The Mapuche are Chile’s largest indigenous group. Historically, they have been unacknowledged in the country’s rule book. On Sunday, one of its own, Mapuche woman Elisa Loncón, was elected by its constitutional delegates to lead a group to draft a new text to replace the Pinochet-era constitution.

Of the 155 Constitutional delegates who make up the constitutional body of the national assembly, 96 voted for Loncon, including 17 Indigenous people.

Loncón, 58, is an academic and professor at Santiago University, specialising in linguistics and indigenous rights. She is an activist for Mapuche educational and linguistic rights and the grand-daughter of Ricardo Antileo, a political prisoner sent incarcerated by Pinochet’s military dictatorship. 

On Sunday, Loncón accepted the position with her fist clenched above her head, telling her colleagues to cheering celebrations: “I salute the people of Chile from the north to Patagonia, from the sea to the mountains, to the islands, all those who are watching us today,” she said.

“I am grateful for the support of the different coalitions that placed their trust and their dreams in the hands of the Mapuche nation, who voted for a Mapuche person, a woman, to change the history of this country.”

Before the ceremony began, Mapuche and Aymara delegates (an indigenous people in the Andes and Altiplano regions of South America) held spiritual ceremonies with song and dance in the downtown streets of the nation’s capital, Santiago.

The delegates were elected to draft a new text to replace the nation’s previous Magna Carta, which was produced during the dictatorship of Augusto Pinochet. The previous version of Chile’s constitution was unpopular and commonly viewed as a root of social inequality.

Last October, a popular referendum saw 78 percent of voters demanding a new constitution, with 79 percent demanding it be written by fellow Chilean citizens, with half to be women.

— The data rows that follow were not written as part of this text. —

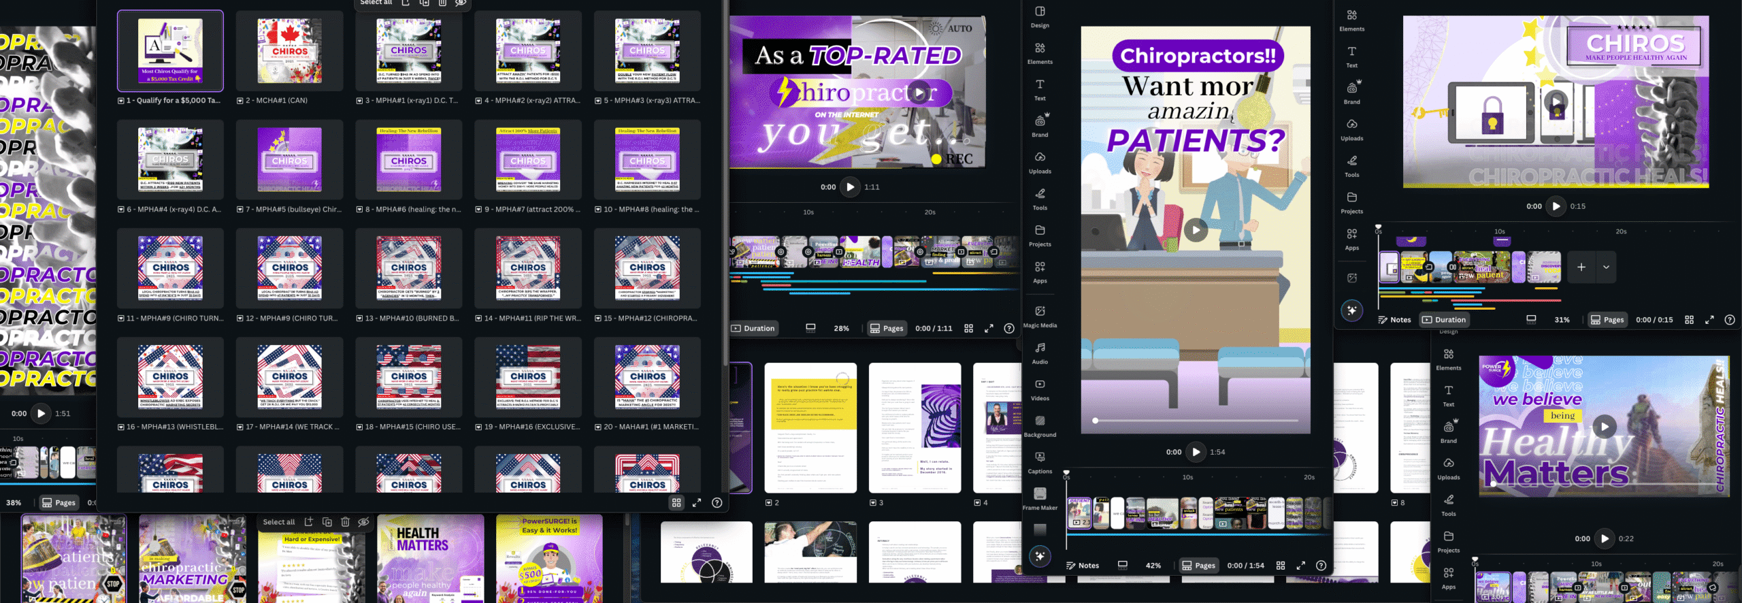1742x603 pixels.
Task: Open the Captions panel
Action: (1040, 462)
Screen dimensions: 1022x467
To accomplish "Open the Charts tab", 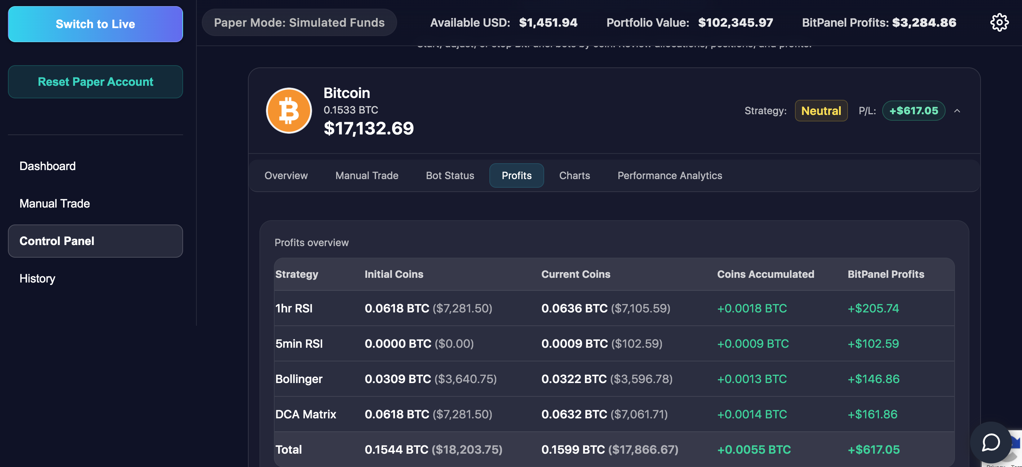I will 574,175.

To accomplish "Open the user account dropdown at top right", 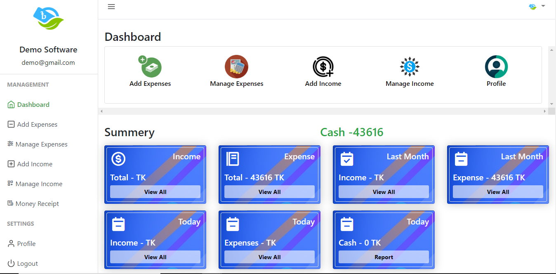I will coord(536,7).
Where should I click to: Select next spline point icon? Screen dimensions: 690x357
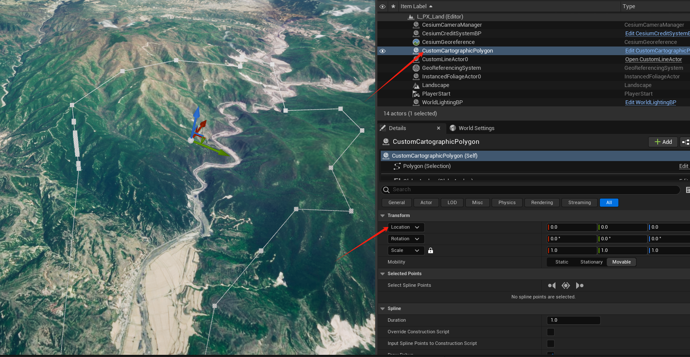point(580,286)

Chile, a nation of just under twenty million, becomes the first country ever to have a constitution written by women in equal numbers to men.

Daniel Schweimler, a reporter for Al Jazeera, explained that up to sixty percent of the assembly must approve each article of the new constitution for it to pass.

“The idea of this 155-member assembly is that it tries to encompass and represent all the diverse elements of Chilean society,” he said. 

“No group is big enough to veto those articles at the moment,” Schweimler wrote. “What we’re going to see over the next nine months to a year are a lot of negotiations; alliances, coalitions being formed, people trying to decide the best way forward.”

On Sunday, the inaugural session of the delegates’ swearing in was delayed for hours after protesters and a special police unit fought in the streets of Santiago in the areas surrounding the location of the ceremony.

Protests were also seen in the nearby Plaza Italia, which emerged as the centre of mass social justice protests that broke out two years ago, and led the country to establish the constitutional assembly.

Independent constituent Malucha Pinto told Al Jazeera the biggest issue facing the constituents will be to build trust and learning to work together.

“We must understand that we are facing something completely new for which we do not have the practice,” he said. “It is a huge and beautiful challenge that we also face as a country in the future.”

In May, the constitutional body was elected by a popular vote and is currently dominated by independent and leftist candidates, some with origins in the protest movement. 

The delegates have promised to tackle issues including water and property rights, central bank independence and labour practices, sending investors to worry over the potential changes to the free market system of the world’s top copper producer.

Unrecognised in the existing constitution, the delegates of Mapuche and Aymara decent are hoping a new text will demonstrate their nations true cultural, political and social rights.

The commission has up to twelve months to agree on a common rulebook, establish other necessary committees and draft a new constitution.